With discussions these days of “Pilgrims” and “Indians” inevitably leading to Columbus, genocide, dispossession and a whole bunch of other topics that do nothing positive to aid digestion, today we’re going to settle into the sweet zone and give true thanks to a group of people that all of us fans of Mary Jane can appreciate – the National Organization for the Repeal of Marijuana Laws, better known as NORML.
Based in Washington, D.C., and founded in 1970 by Keith Stroup, the nonprofit group of affiliated, international, national and state cannabis advocates is guided by their mission, “to move public opinion sufficiently to legalize the responsible use of marijuana by adults, and to serve as an advocate for consumers to assure they have access to high quality marijuana that is safe, convenient and affordable.”
With well over 150 chapters worldwide, NORML is in the vanguard of lobbying to change laws regarding cannabis across the United States and Europe, with expansion into Africa, Australia, New Zealand, Israel and Jamaica.
NORML has been in the fight for the long haul; the group’s inception in 1970 coincided with the passage of the Controlled Substances Act, the most virulent anti-cannabis legislative actions since the days of Henry Aslinger and Reefer Madness. The CSA established marijuana as a Schedule I chemical (defined by “a high potential for abuse; ... no currently accepted medical use in treatment in the United States; ... [and a] lack of accepted safety for use under medical supervision”) alongside cocaine and heroin. NORML’s first big movement was the dissemination of information concerning Title II, Part F of the Comprehensive Drug Prevention and Control Act, a commission headed by former Pennsylvania Lt. Gov. Raymond P. Shafer, which concluded that, “(T)he criminal law is too harsh a tool to apply to personal possession even in the effort to discourage use. It implies an overwhelming indictment of the behavior which we believe is not appropriate. The actual and potential harm of use of the drug is not great enough to justify intrusion by the criminal law into private behavior, a step which our society takes only with the greatest reluctance,” a de facto recommendation for decriminalization that was ignored by President Nixon at the national level. The work NORML undertook following the Shafer Commission led to cannabis decriminalization laws being passed in 11 states during the 1970s.
In 1972, NORML brought its first lawsuit against the Drug Enforcement Agency with the goal of rescheduling cannabis for medical use, a legal action that was illegally mothballed by the government for more than a decade and a half; the eventual decision on the case, made in 1988 by the DEA’s own Chief Administrative Law Judge Francis Young, ruled that “Marijuana, in its natural form, is one of the safest therapeutically active substances known to man.

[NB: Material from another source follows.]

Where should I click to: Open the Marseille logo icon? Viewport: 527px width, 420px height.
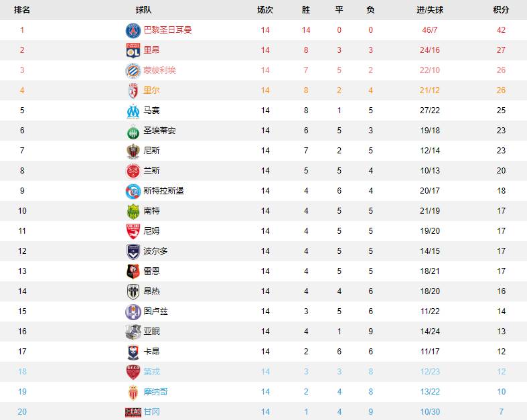[133, 111]
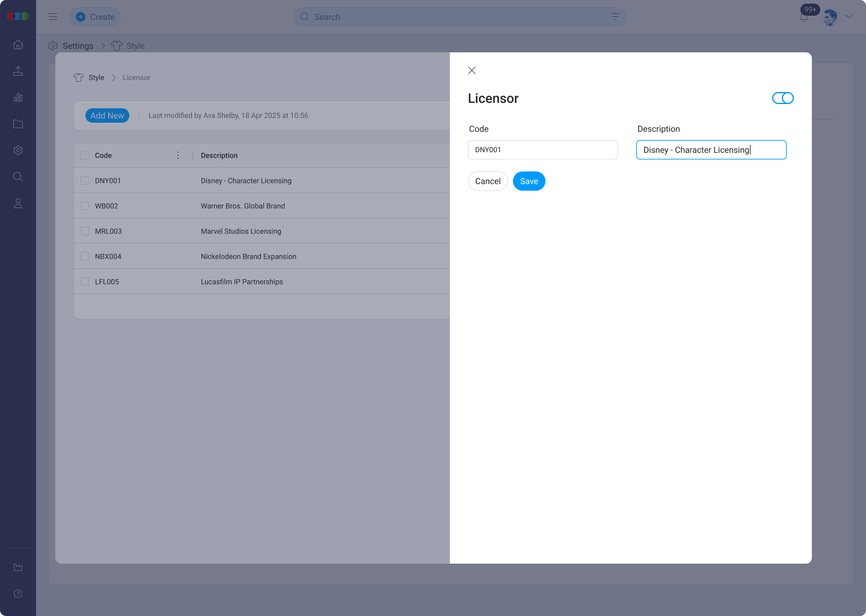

By any measure of rational analysis, marijuana can be safely used within a supervised routine of medical care,” a decision that set the stage for the incredible nationwide expansion of first, medical (starting with a San Francisco ordinance) and now, recreational cannabis legalization in the last 25 years.
NORML’s 46-year crusade saw its single biggest victory realized on Nov. 7 with the passage of recreational cannabis ballot initiatives in four states: California, Maine, Massachusetts and Nevada, and medical initiatives in an additional four states.
So, today, unless you live in the Deep South (excepting Florida, which passed a medical law during this election) your access to and, indeed, quality of cannabis can be traced very directly to the National Organization for the Repeal of Marijuana Laws; be sure to send blessings and thanks their way as you puff, puff and pass the turkey.
Christopher Gallagher lives with his wife and their four dogs and two horses. Life is pretty darn good. Contact him at [email protected]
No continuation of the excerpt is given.